In 1982, when three youngsters motivated with high ideals but having nil resources settled down in a village inhabited by the weakest and the most vulnerable community of their area, they could hardly have imagined that their small hesitant step would one day become the biggest hope for this community. But yes, this is exactly the reality after 33 years of dedicated work. Now ‘Sankalp’, the organisation founded by the three inexperienced youth – Mahesh Bindal, Motilal and Neelu – has become a source of strength for the badly exploited Sahariya tribe, the only officially recognised primitive tribe in Rajasthan, which is concentrated in Shahbad and Kishanganj tehsils of Baran district.
Till just a few decades back, when there was abundant vacant lands, the Sahariyas were masters of all that they surveyed, and practised shifting cultivation. But with changing times, they had to give it up and due to their lack of understanding of the formal/legal system (as well as the land-grab tactics pursued by influential persons and groups), the Sahariyas lost most of their land. Their forest rights were also curtailed, and in any case, with the depletion of forests, the prospects of livelihood based on collecting forest produce dwindled rapidly.
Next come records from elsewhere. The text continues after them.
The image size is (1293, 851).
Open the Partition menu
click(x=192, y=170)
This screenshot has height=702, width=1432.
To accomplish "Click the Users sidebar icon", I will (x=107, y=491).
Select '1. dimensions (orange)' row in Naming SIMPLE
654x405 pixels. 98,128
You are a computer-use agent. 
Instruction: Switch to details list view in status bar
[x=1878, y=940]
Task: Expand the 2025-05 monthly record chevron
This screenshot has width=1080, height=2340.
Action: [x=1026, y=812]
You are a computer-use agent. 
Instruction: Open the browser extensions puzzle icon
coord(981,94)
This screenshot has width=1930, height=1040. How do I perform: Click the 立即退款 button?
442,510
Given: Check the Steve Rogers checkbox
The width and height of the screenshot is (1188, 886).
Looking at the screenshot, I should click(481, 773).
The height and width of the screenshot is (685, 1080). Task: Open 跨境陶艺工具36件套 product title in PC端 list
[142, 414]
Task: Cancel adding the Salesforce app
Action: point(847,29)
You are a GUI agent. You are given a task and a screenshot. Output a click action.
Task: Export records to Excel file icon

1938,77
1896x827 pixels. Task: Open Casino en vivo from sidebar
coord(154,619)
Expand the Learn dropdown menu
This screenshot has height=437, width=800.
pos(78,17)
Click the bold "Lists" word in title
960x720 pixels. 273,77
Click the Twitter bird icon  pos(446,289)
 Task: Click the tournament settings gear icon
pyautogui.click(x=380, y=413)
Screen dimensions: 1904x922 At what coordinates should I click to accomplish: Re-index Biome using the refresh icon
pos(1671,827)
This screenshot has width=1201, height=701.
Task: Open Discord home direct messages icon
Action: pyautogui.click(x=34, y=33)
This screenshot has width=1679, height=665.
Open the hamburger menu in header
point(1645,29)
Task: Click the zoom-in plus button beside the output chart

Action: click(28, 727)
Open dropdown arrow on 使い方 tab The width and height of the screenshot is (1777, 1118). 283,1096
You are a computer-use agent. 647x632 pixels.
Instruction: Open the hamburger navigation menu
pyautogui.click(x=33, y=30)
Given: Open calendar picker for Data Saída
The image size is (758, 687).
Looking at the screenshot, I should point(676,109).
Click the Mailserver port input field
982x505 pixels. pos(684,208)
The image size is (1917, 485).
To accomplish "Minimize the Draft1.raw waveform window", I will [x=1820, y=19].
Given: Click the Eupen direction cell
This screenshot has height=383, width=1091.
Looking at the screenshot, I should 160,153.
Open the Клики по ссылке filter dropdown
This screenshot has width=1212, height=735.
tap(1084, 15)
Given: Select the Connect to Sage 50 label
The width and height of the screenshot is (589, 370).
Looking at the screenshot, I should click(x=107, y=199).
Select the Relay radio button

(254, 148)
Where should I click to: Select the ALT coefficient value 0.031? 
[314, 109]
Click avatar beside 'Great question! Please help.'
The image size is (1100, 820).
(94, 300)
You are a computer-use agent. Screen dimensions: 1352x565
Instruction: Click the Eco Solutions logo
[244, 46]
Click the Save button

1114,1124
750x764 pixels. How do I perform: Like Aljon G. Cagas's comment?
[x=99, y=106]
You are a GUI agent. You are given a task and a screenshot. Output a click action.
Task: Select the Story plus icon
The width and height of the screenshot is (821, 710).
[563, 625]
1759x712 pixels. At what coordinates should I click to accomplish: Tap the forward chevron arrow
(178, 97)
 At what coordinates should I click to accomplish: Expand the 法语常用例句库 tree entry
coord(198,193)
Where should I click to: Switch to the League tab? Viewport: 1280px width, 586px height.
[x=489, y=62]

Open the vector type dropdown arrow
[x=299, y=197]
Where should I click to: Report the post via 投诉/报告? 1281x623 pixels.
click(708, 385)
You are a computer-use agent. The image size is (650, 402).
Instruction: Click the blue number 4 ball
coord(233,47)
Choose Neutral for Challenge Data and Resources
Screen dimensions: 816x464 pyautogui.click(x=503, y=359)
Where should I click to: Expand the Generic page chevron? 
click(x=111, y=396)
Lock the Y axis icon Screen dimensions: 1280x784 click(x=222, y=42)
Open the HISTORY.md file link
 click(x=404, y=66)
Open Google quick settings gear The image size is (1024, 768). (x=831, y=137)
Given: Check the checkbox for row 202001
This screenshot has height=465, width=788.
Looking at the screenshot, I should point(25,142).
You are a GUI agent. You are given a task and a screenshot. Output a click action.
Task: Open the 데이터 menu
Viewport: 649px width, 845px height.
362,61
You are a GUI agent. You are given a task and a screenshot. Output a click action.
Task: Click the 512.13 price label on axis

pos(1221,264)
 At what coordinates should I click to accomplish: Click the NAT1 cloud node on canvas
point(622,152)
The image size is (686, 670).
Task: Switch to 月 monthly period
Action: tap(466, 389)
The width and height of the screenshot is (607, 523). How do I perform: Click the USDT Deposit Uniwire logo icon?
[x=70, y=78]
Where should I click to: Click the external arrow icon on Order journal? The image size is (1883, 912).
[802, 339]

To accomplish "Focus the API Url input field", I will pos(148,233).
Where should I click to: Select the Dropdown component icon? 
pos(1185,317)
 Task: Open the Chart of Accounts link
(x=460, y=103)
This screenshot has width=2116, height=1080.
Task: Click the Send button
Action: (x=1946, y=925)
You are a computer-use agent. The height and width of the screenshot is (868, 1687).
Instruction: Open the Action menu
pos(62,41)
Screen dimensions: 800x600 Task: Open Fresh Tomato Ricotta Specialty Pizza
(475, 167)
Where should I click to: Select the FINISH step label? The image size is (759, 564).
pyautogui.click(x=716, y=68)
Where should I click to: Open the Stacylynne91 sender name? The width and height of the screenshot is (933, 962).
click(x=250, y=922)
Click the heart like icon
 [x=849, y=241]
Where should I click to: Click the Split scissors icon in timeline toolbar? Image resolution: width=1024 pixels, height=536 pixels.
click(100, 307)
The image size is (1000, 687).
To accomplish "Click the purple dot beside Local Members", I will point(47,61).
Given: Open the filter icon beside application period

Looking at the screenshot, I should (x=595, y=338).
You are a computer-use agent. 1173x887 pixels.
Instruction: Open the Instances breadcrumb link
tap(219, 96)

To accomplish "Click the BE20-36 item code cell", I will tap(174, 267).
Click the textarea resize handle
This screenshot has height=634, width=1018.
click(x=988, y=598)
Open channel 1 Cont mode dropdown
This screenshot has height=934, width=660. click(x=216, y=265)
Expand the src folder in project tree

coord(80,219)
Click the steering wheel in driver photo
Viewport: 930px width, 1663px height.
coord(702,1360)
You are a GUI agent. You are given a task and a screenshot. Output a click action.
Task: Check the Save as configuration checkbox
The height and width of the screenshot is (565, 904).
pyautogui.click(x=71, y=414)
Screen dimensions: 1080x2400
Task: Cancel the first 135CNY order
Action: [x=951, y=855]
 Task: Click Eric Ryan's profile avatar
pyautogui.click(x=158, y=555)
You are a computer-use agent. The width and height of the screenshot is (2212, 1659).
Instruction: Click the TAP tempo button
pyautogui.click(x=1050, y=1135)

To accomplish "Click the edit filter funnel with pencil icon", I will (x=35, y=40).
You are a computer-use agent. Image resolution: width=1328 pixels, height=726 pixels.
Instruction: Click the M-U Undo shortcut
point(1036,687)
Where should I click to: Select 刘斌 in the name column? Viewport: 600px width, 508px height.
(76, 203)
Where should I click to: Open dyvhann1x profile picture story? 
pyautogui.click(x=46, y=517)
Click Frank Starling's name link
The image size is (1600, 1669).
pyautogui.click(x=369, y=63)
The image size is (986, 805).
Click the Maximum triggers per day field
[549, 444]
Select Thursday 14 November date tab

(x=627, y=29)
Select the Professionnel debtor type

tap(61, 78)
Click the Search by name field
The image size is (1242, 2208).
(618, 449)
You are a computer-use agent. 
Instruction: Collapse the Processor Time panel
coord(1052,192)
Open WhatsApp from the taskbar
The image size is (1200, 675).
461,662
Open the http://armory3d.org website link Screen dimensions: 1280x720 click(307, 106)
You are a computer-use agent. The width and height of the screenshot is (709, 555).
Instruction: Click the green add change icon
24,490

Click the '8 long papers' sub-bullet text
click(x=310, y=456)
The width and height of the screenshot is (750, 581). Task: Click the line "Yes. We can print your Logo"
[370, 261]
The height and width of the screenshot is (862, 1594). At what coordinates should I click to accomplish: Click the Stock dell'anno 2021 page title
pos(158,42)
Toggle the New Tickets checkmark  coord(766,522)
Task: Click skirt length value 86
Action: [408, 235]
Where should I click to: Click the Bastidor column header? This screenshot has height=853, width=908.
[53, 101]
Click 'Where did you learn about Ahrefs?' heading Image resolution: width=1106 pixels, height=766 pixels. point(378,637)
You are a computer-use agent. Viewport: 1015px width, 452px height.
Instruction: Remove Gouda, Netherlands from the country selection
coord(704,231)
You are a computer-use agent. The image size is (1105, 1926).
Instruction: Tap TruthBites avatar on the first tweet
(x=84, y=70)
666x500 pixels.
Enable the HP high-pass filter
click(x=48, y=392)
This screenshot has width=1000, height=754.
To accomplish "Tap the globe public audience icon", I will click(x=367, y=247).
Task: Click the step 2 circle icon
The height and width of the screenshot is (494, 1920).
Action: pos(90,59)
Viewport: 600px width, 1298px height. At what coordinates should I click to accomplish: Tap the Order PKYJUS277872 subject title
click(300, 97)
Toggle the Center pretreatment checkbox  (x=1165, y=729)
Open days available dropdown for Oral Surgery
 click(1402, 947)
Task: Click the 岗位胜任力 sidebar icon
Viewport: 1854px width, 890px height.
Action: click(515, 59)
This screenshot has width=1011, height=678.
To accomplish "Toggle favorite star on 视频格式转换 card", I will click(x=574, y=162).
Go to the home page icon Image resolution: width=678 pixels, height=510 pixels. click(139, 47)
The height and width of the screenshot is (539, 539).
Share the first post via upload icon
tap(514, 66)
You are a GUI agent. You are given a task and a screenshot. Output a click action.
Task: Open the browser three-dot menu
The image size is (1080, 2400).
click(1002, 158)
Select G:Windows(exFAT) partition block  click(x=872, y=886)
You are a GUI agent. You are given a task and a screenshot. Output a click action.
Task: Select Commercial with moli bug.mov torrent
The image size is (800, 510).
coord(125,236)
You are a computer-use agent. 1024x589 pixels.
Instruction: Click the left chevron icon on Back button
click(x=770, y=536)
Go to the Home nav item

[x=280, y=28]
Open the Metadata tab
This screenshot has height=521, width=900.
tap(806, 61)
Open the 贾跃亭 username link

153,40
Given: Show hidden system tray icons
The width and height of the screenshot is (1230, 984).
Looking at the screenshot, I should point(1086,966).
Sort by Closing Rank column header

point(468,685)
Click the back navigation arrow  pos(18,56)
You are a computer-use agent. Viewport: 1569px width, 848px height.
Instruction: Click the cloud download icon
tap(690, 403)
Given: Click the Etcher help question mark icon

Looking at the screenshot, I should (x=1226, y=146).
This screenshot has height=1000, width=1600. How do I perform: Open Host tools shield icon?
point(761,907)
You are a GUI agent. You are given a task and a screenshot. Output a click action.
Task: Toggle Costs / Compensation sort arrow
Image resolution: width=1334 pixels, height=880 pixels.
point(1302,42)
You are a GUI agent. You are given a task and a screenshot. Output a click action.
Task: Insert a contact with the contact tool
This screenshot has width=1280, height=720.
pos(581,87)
In this dismal situation, Sankalp is making efforts (including taking legal action), to ensure that Sahariyas’ land rights are better protected and they don’t have to face frequent eviction drives. In addition, Sankalp has played a leading role in the acceptance of a ‘forest enclosures’ scheme in which forest protection committees of Sahariyas get access to minor forest produce and grass of enclosed forest areas. They were paid legal wages for soil and water conservation work, digging trenches and constructing boundary wall, while at the same time they contributed voluntary work for planting and protecting trees. Sankalp’s campaign for livelihood rights of Sahariyas has been helped by a project supported by UNDP for natural resource management, which enabled the organisation to try several innovative ideas in organic farming, medicinal plants, afforestation and related issues.
An acute drought situation in the year 2002 accentuated hunger and malnutrition among the Sahariyas and other vulnerable groups to such an extent that many hunger deaths were reported. This was the time when Sankalp assembled all its reserves of strength, and all its human and material resources to campaign for the food rights of the most vulnerable people. The need for stepping up relief work, improving the public distribution system, making available concessional and free grain to the poorest families, improving the functioning of nutrition and health programmes like ICDS (Integrated Child Development Services) were emphasised in this campaign.The government responded quite well and in the span of a few months, a discernible change could be seen in many hamlets of Sahariyas and other vulnerable groups which now had reasonable stocks of grain. Sankalp also started nutrition centres at about 40 places. These centres made an important contribution to meeting the nutrition needs of some of the most vulnerable families at a very difficult time.
This campaign also helped to widen the horizons of Sankalp activists and prepared them for the important supportive role they played later in the national campaigns for right to information and rural employment guarantee laws.This phase of Sankalp work also saw increasing mobilisation of Sahariya women and the formation of the Jagrat Mahila Sangathan. An activist of Sankalp, Charumitra, played a very important role in this. She worked day and night for the growing unity and strength of Sahariya women in overcoming many problems. This unity was badly needed when Sankalp took up its most difficult but successful task of release and rehabilitation of a large number of bonded labourers.
Recently, Sankalp suffered from two big tragedies. Motilal, the founder member and secretary of Sankalp, died suddenly on September 23. Earlier, Charumitra had died at a young age, creating a void which is hard to fill. It is time now for other activists to contribute more to continue this work which brought new hope to Sahariya tribals.